Task to carry out:
Set down again exactly the lines of the listing below that fall between the line holding "Given: Expand video" and the line holding "Task: Click the Undo arrow icon", inclusive.
<<<<
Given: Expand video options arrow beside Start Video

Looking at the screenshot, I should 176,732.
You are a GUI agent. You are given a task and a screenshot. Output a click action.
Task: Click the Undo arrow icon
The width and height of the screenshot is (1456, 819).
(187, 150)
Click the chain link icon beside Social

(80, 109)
>>>>
<<<<
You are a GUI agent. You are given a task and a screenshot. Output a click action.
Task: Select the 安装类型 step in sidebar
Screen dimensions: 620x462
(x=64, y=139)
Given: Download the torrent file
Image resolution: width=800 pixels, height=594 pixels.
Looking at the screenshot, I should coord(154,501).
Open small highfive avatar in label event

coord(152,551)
>>>>
<<<<
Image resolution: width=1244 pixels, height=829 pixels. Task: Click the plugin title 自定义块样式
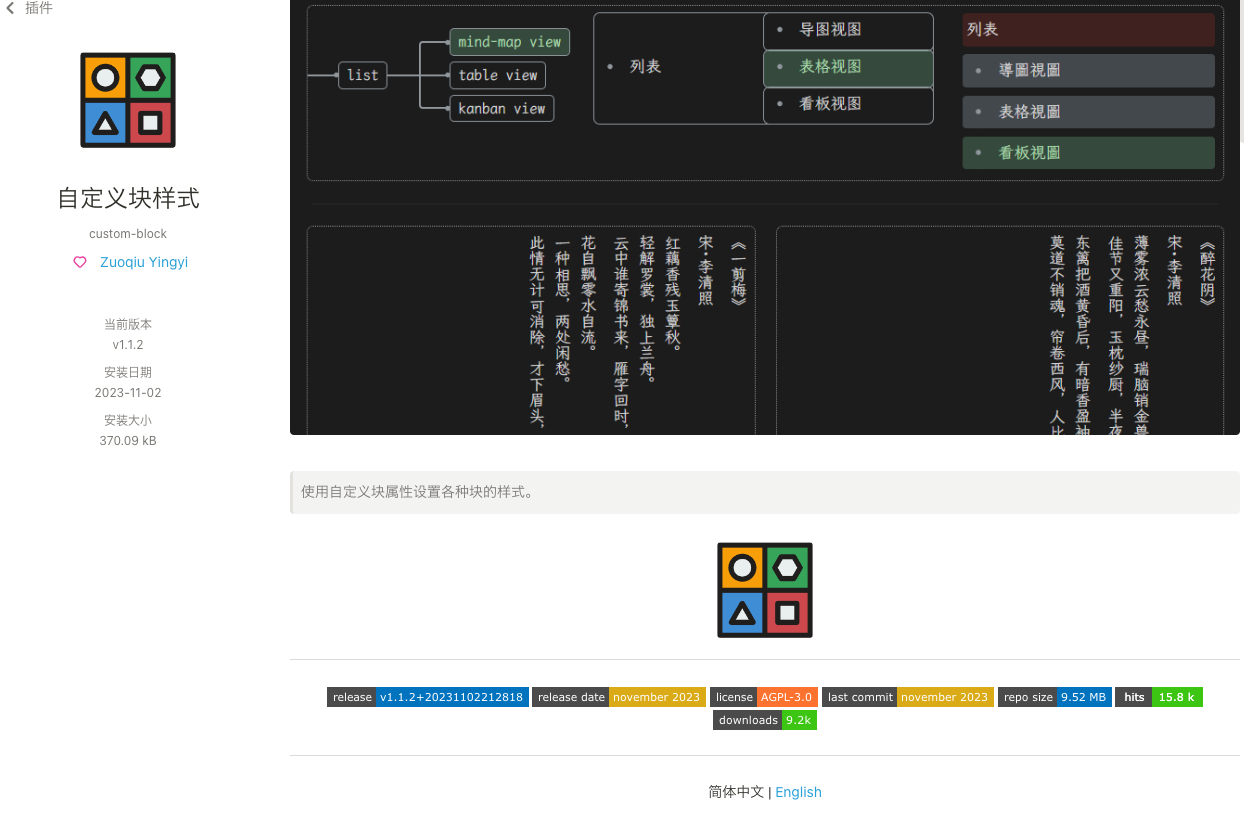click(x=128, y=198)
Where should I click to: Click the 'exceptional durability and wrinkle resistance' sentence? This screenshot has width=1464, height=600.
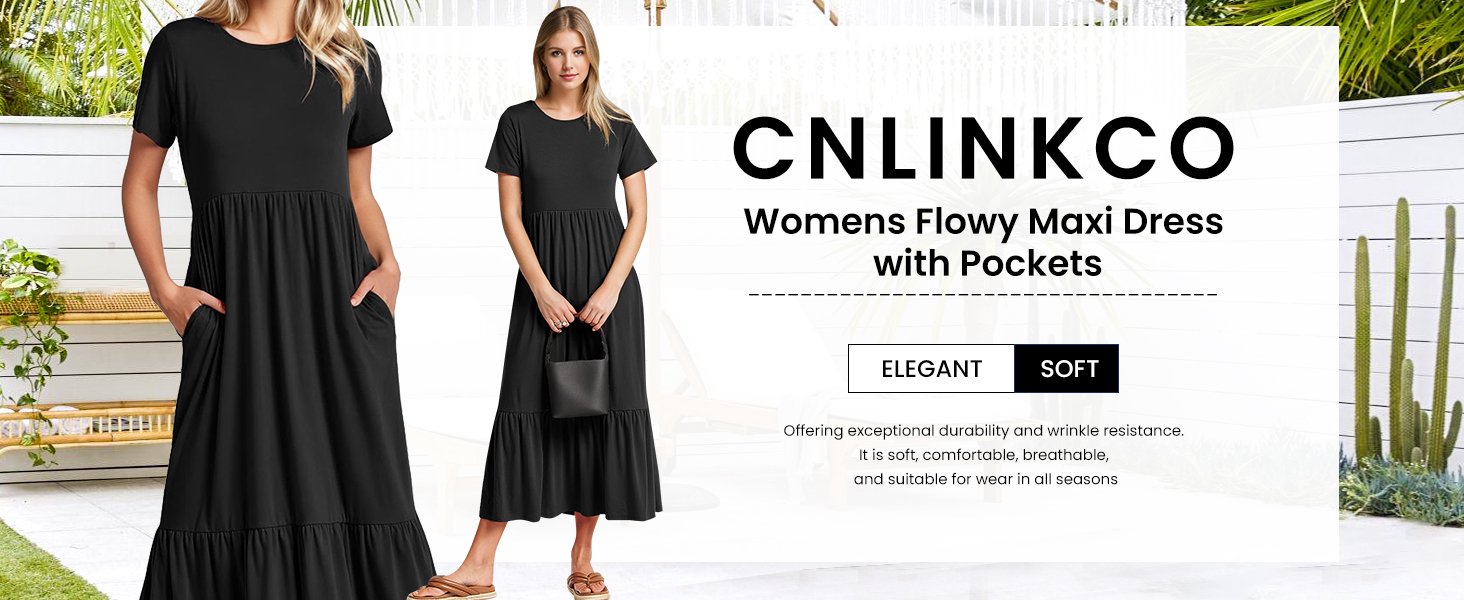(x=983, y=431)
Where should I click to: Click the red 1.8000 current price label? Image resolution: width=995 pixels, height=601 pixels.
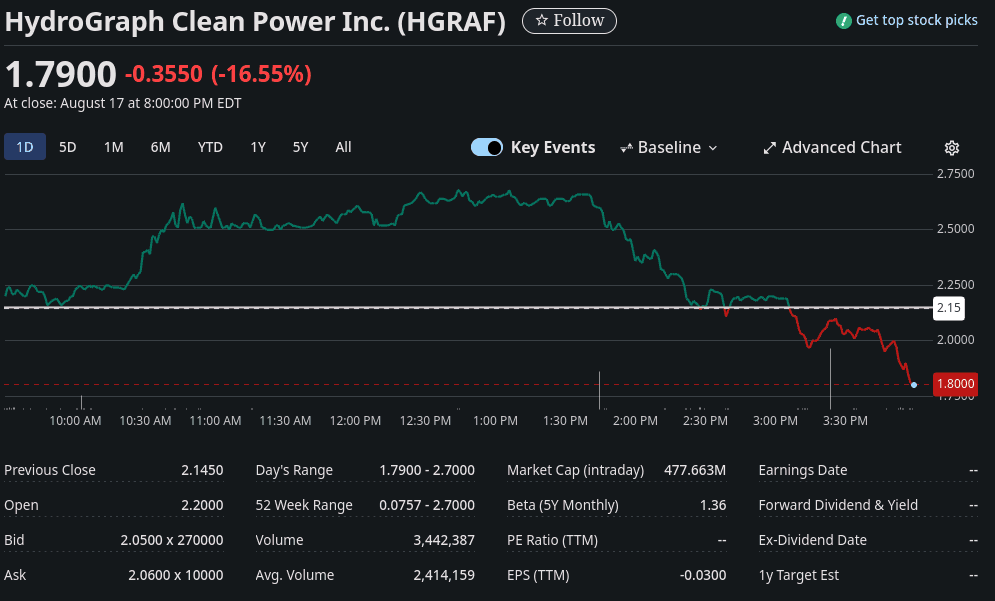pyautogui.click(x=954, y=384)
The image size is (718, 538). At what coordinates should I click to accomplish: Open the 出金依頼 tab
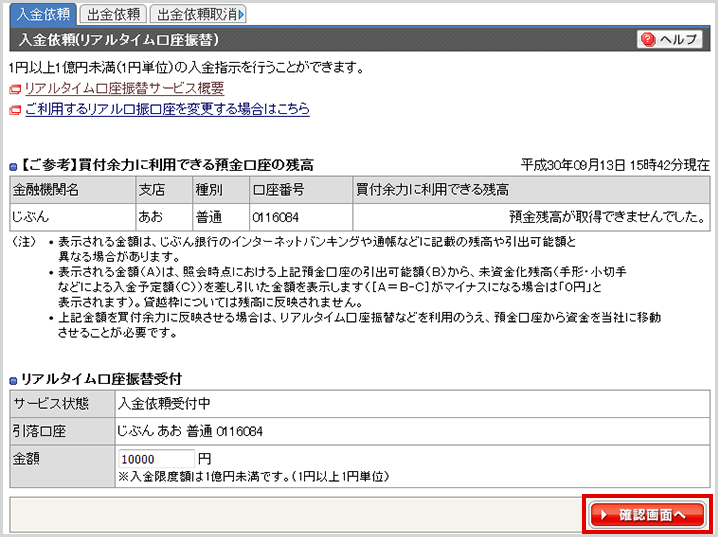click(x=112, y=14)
>>>>
Answer to the problem:
Given: Expand video options arrow beside Start Video

Looking at the screenshot, I should 176,732.
You are a GUI agent. You are given a task and a screenshot. Output a click action.
Task: Click the Undo arrow icon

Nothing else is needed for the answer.